Resolves as YES if there is strong evidence that OpenAI discovered the first valid proof of the Riemann Hypothesis before January 1st 2027. Only proofs made public before 2027 are considered, and the public release date determines which proof is deemed the “first.” If at least one candidate proof from OpenAI is made public before the end date but its validity remains uncertain, the end date can be extended until the proof’s validity is resolved. Both proofs that demonstrate the hypothesis or demonstrate that it's undecidable are acceptable in the context of this question. Proofs that the hypothesis is false are also acceptable.

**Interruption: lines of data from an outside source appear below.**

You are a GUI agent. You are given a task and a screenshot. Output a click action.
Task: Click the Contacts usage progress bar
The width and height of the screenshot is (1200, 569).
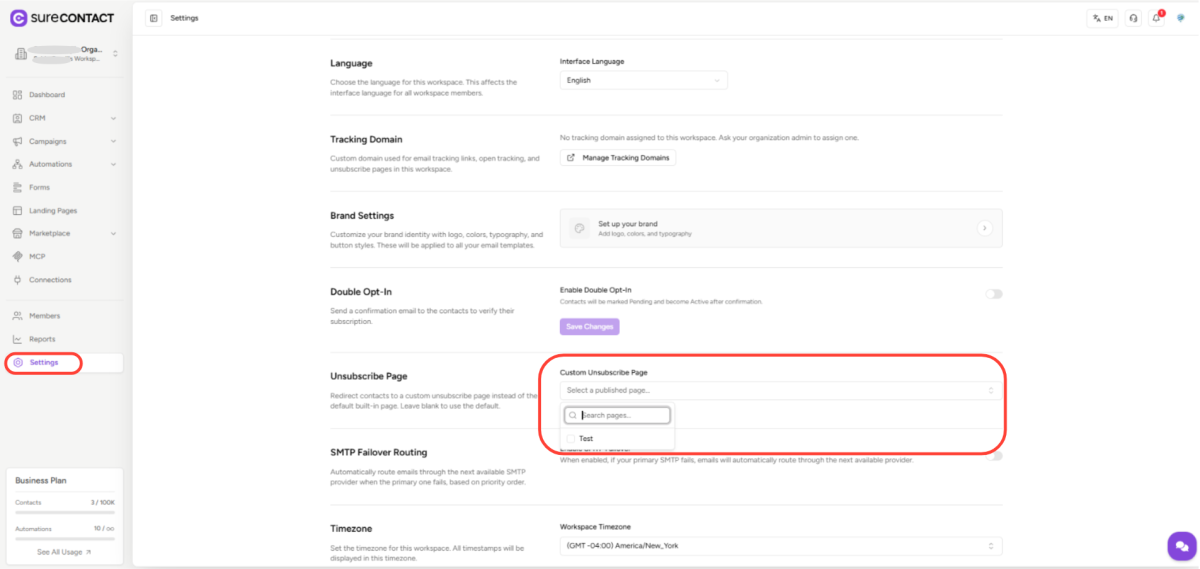(x=66, y=512)
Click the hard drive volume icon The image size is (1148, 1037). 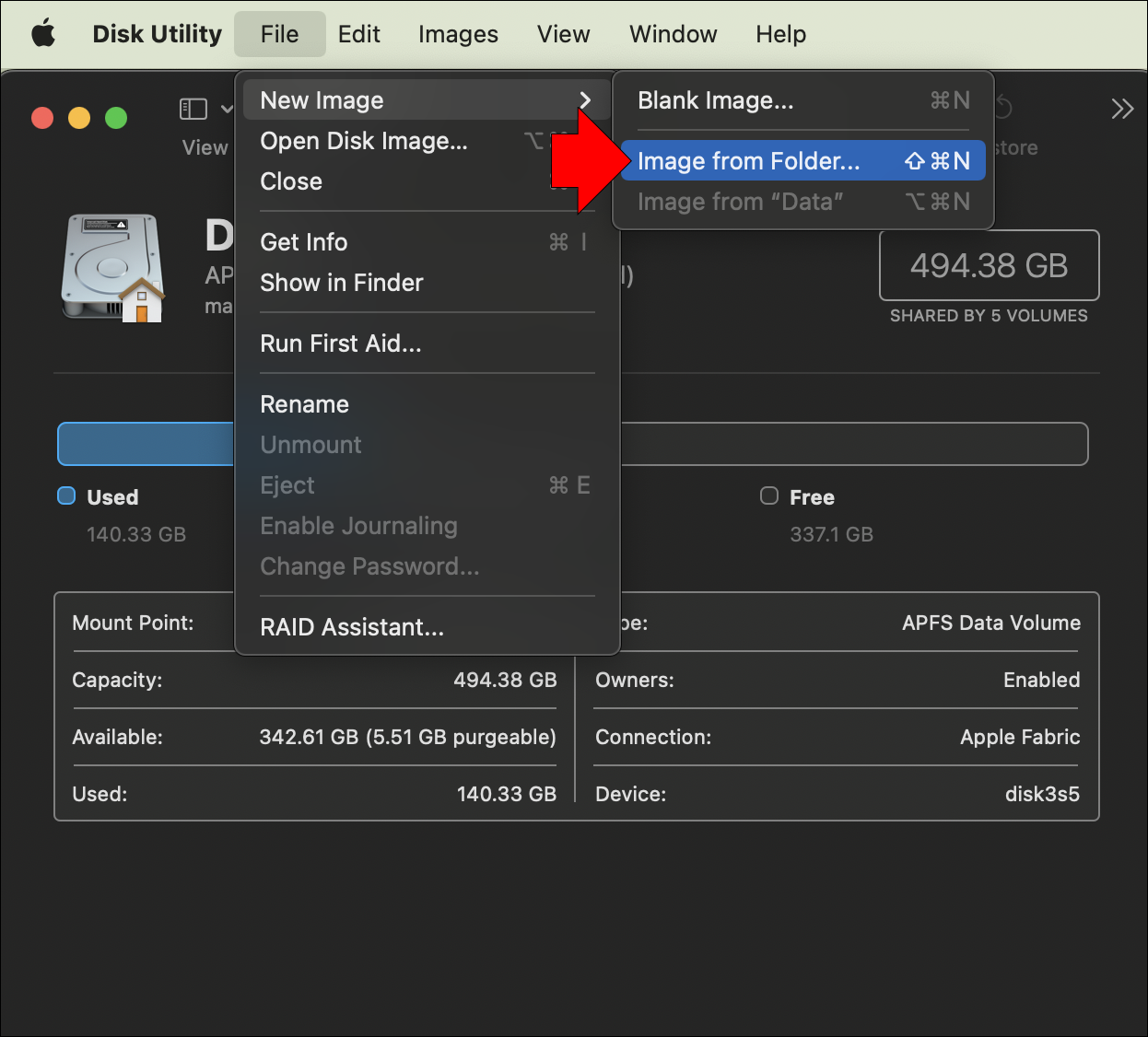(x=112, y=269)
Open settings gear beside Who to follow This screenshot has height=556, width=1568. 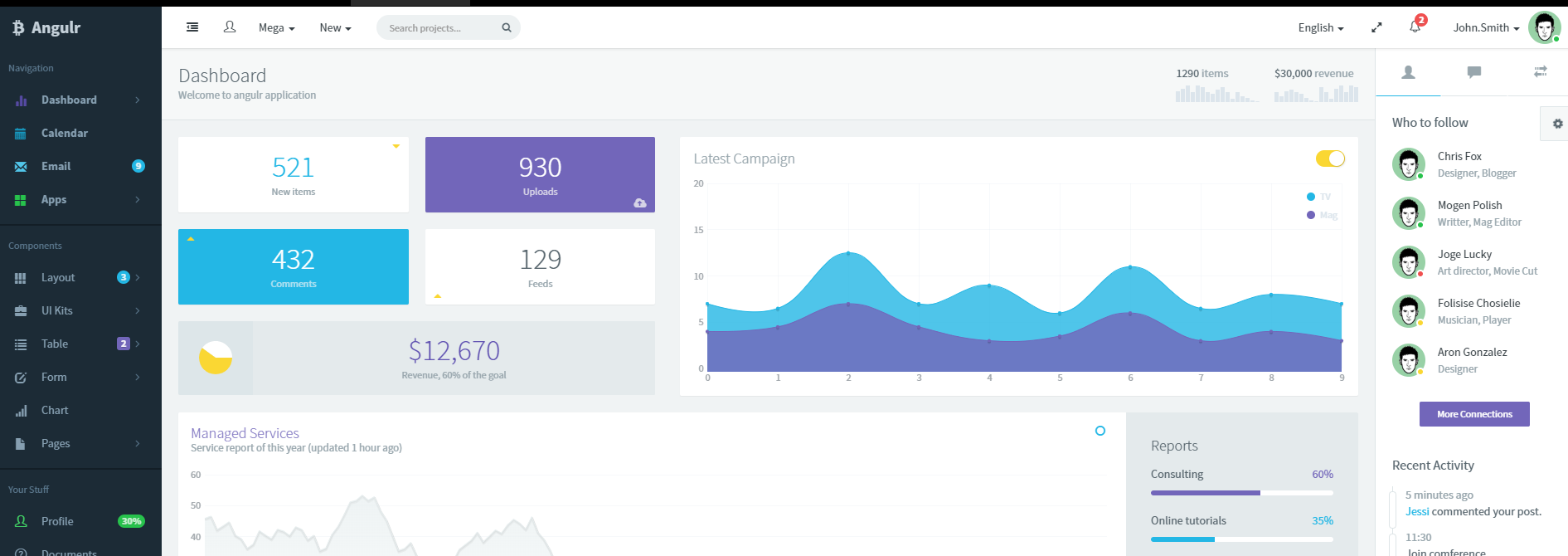click(x=1557, y=124)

If another entity makes a proof public first and that proof is considered valid, this question automatically resolves as NO. Similarly, if no publicly known OpenAI proof emerges before January 1st 2027, the question resolves as NO.
Examples of what qualifies as a "proof from OpenAI” include, but are not limited to:
Papers published to arXiv (or other preprint servers) with OpenAI researchers listed as authors.
Peer-reviewed journal or conference publications with (strongly) OpenAI-affiliated authors.
White papers or technical reports released on official OpenAI channels (e.g., blogs, GitHub, or websites).
Work using proprietary OpenAI models (not publicly available), where the researchers have privileged access and rely on OpenAI’s own compute resources or those provided through partnerships (e.g., Microsoft). Proofs discovered by running on third-party servers outside such partnerships (e.g., a university cluster) do not qualify under this condition.
A public release of any document or presentation that claims to prove the Riemann Hypothesis—produced (or co-produced) by OpenAI researchers and using OpenAI resources—will be sufficient to trigger a YES resolution if no other valid proof has been released prior to it. If the validity of an OpenAI proof remains uncertain by January 1st 2027, the resolution date may be postponed until its validity is established.